DOCUMENT SECTION:
<<<<

# Looking for Designer for music project logo



## mili9152 (Apr 15, 2013)

Hi, 

I'm releasing a solo album next month and need some help with my logo. I have the basic structure sketched out with vector software:







My music is metal (no vocals) and you can hear raw demos at the following SoundCloud page. I am having it mixed and mastered by Widek Records in Poland so the final product will be better quality!

https://soundcloud.com/mili9152

Ideally, this would be finished over the next couple of weeks. If you are interested and this fits your schedule, please send a link to your portfolio and a quote for your service to [email protected]. Looking forward to hearing back!

Regards,
Michael


----------



## Tang (Apr 15, 2013)

I don't if it matters to you, but it almost looks like a Journey album cover


----------



## mili9152 (Apr 15, 2013)

haha - I've never seen that before! I don't mind though because I think it's different enough


----------



## Natenate9 (Apr 27, 2013)

Just sent you an email dude


----------



## mili9152 (May 13, 2013)

Thanks for the offers everyone, but I hired Abstract Habitat:






Also, I'm excited to announce that I released my solo album today:
SBB


----------



## Khoi (May 13, 2013)

Lovin the poster and especially the logo, nice job! I'd say money well spent


----------



## iRaiseTheDead (May 22, 2013)

Looks fantastic man!


----------



## UnderTheSign (May 22, 2013)

He did a good job... Nice!


----------



## mili9152 (May 23, 2013)

Thanks guys! Glad you dig


----------



## Joseph Kimbrell (May 27, 2013)

It looks great!


----------

>>>>

MATERIAL:
<<<<

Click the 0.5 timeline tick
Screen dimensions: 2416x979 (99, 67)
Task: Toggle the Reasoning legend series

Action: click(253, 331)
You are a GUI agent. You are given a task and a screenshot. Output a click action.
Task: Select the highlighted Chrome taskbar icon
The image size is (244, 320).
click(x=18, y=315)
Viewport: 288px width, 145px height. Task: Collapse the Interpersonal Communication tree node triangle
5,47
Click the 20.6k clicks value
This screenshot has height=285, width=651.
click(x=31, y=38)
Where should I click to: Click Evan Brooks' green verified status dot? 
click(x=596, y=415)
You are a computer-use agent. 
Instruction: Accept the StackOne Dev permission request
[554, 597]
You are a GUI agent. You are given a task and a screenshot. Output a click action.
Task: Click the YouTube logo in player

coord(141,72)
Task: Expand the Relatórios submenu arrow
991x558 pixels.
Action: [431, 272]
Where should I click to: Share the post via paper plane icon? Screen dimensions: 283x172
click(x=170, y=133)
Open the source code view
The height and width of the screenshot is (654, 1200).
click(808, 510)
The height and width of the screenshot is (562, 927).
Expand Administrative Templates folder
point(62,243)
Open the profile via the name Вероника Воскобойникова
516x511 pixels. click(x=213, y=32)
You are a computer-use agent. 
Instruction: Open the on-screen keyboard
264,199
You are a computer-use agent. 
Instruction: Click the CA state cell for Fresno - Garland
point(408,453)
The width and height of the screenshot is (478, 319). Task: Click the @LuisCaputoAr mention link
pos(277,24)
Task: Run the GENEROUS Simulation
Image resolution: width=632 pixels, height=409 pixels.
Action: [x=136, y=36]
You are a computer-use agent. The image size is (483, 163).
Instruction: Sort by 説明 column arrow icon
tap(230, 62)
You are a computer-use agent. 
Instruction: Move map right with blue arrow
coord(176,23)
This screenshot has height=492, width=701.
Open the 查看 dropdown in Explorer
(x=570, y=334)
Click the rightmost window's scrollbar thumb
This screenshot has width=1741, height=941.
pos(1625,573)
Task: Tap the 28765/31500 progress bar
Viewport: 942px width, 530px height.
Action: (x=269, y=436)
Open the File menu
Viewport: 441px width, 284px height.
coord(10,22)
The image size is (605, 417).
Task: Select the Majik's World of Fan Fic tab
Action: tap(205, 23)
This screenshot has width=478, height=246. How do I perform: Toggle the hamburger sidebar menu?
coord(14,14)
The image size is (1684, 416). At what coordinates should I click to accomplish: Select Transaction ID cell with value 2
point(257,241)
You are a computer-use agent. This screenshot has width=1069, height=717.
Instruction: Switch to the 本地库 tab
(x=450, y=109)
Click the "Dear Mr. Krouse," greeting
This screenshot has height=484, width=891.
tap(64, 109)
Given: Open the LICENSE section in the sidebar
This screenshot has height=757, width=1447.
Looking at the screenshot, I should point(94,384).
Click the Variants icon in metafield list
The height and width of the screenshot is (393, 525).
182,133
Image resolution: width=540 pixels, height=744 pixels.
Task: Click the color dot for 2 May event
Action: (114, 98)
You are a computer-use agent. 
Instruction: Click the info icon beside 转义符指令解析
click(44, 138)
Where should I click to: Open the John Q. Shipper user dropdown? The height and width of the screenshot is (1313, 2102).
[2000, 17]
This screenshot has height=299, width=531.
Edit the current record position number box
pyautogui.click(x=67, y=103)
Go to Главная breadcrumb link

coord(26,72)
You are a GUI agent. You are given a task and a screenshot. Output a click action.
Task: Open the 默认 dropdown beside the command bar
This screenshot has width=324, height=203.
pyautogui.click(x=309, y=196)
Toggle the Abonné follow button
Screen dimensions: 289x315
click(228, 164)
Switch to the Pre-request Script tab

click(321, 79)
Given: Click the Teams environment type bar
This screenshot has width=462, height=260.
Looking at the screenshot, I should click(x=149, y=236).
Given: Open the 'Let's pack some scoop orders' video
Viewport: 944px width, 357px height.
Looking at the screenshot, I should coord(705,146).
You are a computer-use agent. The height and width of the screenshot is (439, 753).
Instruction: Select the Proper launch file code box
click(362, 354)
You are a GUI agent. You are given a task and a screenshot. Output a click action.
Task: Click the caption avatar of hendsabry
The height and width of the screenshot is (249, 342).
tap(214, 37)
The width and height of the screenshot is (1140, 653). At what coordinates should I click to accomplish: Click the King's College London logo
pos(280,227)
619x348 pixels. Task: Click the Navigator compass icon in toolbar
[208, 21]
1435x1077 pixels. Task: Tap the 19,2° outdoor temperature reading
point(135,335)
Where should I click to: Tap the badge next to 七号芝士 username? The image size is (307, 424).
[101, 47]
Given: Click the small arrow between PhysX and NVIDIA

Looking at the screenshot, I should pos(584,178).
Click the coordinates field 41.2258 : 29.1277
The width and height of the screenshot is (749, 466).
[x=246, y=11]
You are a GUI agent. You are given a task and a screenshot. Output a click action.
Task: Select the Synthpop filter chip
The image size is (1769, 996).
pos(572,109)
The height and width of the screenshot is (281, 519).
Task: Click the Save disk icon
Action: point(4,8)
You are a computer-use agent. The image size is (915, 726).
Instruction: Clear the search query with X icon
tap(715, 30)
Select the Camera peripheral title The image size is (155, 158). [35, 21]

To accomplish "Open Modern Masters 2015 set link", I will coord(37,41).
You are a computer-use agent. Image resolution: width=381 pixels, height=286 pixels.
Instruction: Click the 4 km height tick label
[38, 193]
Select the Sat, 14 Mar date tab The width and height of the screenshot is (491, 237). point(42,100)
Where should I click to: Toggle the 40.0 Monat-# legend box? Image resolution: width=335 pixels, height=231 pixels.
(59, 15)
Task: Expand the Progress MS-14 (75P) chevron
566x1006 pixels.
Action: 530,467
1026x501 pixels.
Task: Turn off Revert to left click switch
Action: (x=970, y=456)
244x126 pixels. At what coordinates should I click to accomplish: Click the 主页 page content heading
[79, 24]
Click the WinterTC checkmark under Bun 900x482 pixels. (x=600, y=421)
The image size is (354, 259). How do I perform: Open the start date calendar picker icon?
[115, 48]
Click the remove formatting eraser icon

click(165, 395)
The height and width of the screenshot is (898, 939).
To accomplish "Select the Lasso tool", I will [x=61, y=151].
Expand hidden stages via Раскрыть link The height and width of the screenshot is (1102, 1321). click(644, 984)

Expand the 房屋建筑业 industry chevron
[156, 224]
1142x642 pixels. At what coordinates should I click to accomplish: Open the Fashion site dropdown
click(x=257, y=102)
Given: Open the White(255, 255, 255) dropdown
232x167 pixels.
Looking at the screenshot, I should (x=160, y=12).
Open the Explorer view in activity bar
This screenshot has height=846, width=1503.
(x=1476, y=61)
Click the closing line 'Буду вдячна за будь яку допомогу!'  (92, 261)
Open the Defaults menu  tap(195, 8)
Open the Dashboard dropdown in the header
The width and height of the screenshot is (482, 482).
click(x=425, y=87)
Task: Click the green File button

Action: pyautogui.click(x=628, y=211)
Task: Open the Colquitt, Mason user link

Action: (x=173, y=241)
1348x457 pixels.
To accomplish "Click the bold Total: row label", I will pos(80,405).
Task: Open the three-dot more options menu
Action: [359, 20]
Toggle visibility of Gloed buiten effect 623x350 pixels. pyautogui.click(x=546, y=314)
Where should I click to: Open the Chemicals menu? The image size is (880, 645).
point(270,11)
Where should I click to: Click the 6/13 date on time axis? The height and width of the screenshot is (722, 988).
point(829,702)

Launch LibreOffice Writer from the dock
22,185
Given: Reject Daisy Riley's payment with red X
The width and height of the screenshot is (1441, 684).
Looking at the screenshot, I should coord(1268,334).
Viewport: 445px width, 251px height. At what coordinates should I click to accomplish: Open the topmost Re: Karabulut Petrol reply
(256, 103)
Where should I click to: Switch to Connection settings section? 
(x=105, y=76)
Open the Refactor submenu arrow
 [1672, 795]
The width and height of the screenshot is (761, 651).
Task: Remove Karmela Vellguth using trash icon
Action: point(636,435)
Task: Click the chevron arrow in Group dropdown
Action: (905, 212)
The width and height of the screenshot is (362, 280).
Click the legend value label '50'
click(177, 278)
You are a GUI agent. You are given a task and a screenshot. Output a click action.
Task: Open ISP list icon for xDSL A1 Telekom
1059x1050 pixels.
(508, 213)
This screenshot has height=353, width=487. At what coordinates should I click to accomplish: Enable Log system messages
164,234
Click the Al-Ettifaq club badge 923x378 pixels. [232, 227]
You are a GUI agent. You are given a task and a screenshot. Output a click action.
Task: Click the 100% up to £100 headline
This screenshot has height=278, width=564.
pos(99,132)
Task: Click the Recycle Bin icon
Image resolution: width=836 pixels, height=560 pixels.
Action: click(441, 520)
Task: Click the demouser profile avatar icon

>>>>

WHAT YOU ARE ASKED TO DO: From the forum thread about the music project logo, write out the passage that begins at the words "## Khoi (May" and stops after "Looks fantastic man!".

TASK RESULT:
## Khoi (May 13, 2013)

Lovin the poster and especially the logo, nice job! I'd say money well spent


----------



## iRaiseTheDead (May 22, 2013)

Looks fantastic man!